NAME
HTML::DublinCore - Extract Dublin Core metadata from HTML
SYNOPSIS
use HTML::DublinCore;
## pass HTML to constructor
my $dc = HTML::DublinCore->new( $html );
## get the title element and print it's content
my $title = $dc->title();
print "title: ",$creator->content(),"\n";
## list context will retrieve all of a particular element
foreach my $element ( $dc->creators() ) {
print "creator: ",$element->creator(),"\n";
}
DESCRIPTION
HTML::DublinCore is a module for easily extracting Dublin Core metadata from withing HTML documents. The Dublin Core is a small set of metadata elements for describing information resources. Dublin Core is typically embedded in the <HEAD> of and HTML document using the <META> tag. For more information see RFC 2731 http://www.ietf.org/rfc/rfc2731
HTML::DublinCore allows you to easily extract, and work with the Dublin Core metadata found in a particular HTML document. For a definition of the meaning of various Dublin Core elements please see http://www.dublincore.org/documents/dces/
METHODS
new()
Constructor which you pass HTML content.
$dc = HTML::DublinCore->new( $html );
title()
Returns a HTML::Dublin::Core object for the title element. You can then retrieve content, qualifier, scheme, lang attributes like so.
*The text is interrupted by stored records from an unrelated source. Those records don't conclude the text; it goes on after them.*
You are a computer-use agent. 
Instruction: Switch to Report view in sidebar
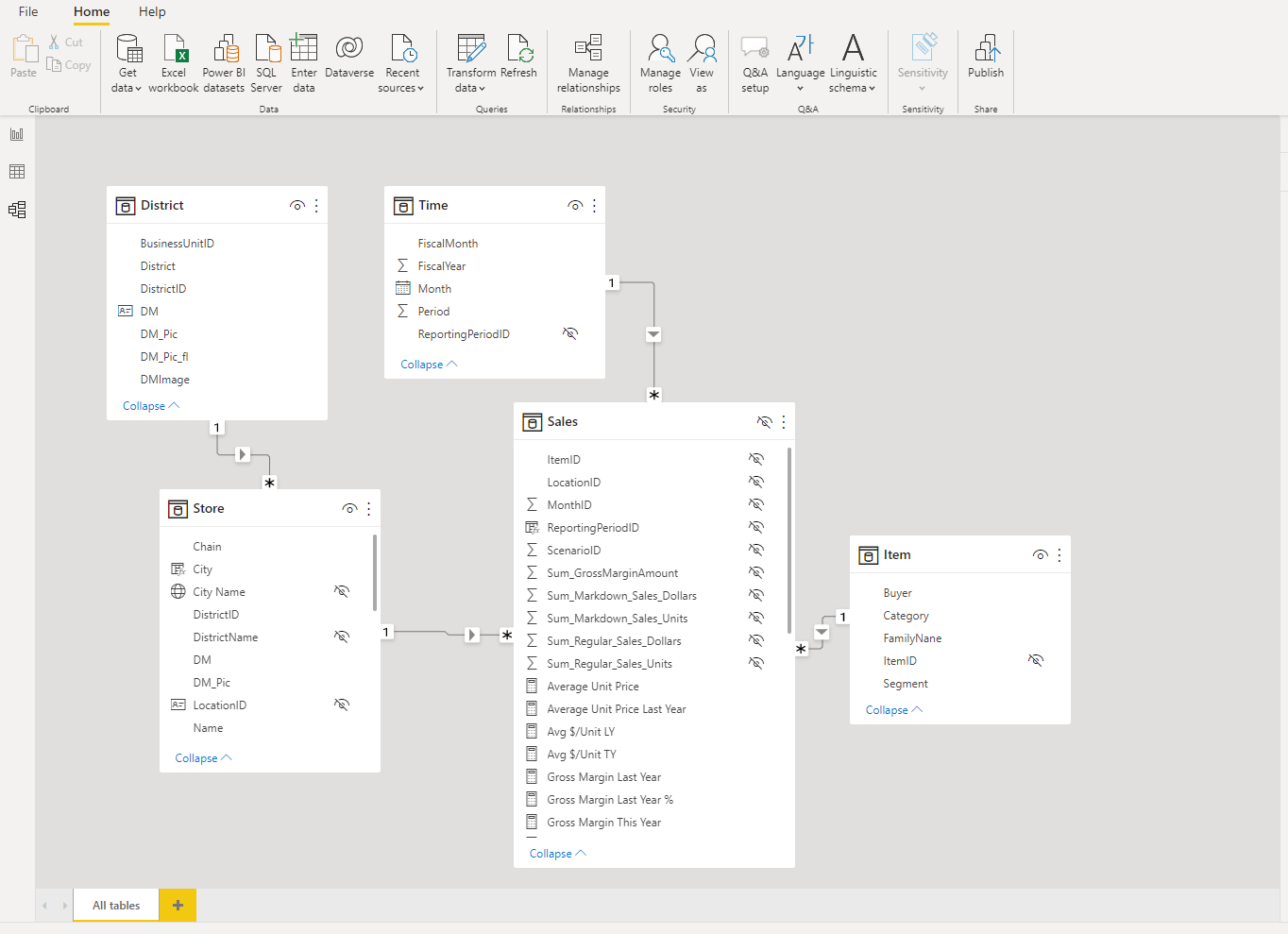coord(17,134)
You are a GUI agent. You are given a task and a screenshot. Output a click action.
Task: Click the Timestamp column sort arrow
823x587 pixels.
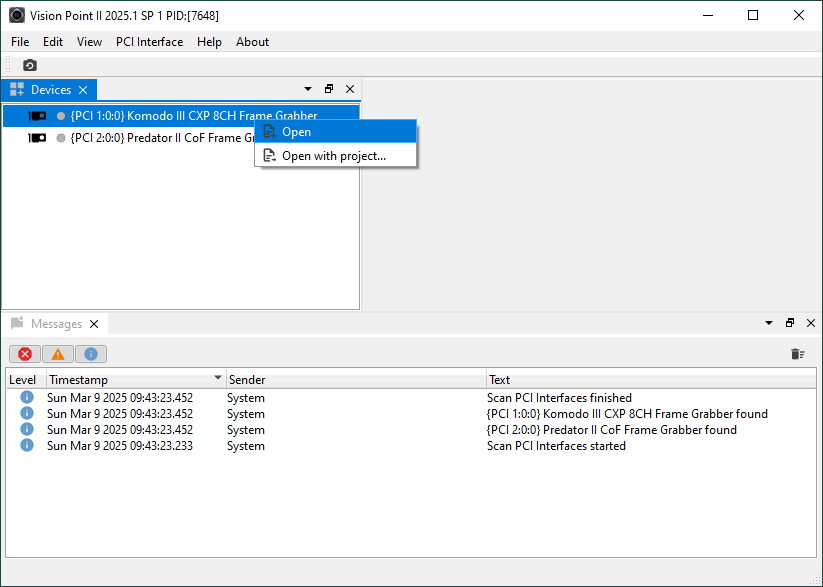[218, 379]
my $dc = HTML::DublinCore->new( $html );
my $title = $dc->title();
print "content: ",$title->content(),"\n";
print "qualifier: ",$title->qualifier(),"\n";
print "schema: ",$title->schema(),"\n";
print "language: ",$title->language(),"\n";
Since there can be multiple instances of a particular element type (title, creator, subject, etc) you can retrieve multiple title elements by calling title() in a scalar context.
my @titles = $dc->title();
foreach my $title ( @titles ) {
print "title: ",$title->content(),"\n";
}
creator()
Retrieve creator information in the same manner as title().
subject()
Retrieve subject information in the same manner as title().
description()
Retrieve description information in the same manner as title().
publisher()
Retrieve publisher information in the same manner as title().
contribtor()
Retrieve contributor information in the same manner as title().
date()
Retrieve date information in the same manner as title().
type()
Retrieve type information in the same manner as title().
format()
Retrieve format information in the same manner as title().
identifier()
Retrieve identifier information in the same manner as title().
source()
Retrieve source information in the same manner as title().
language()
Retrieve language information in the same manner as title().
relation()
Retrieve relation information in the same manner as title().
coverage()
Retrieve coverage information in the same manner as title().
rights()
Retrieve rights information in the same manner as title().
asHtml()
Serialize your Dublin Core metadata as HTML <META> tags.
print $dc->asHtml();
TODO
More comprehensive tests.
Handle HTML entities properly.
Collect error messages so they can be reported out of the object.
SEE ALSO
Dublin Core http://www.dublincore.org/
RFC 2731 http://www.ietf.org/rfc/rfc2731
HTML::Parser
perl4lib http://www.rice.edu/perl4lib
AUTHOR
Ed Summers <ehs@pobox.com>
COPYRIGHT AND LICENSE
Copyright 2003 by Ed Summers
This library is free software; you can redistribute it and/or modify it under the same terms as Perl itself.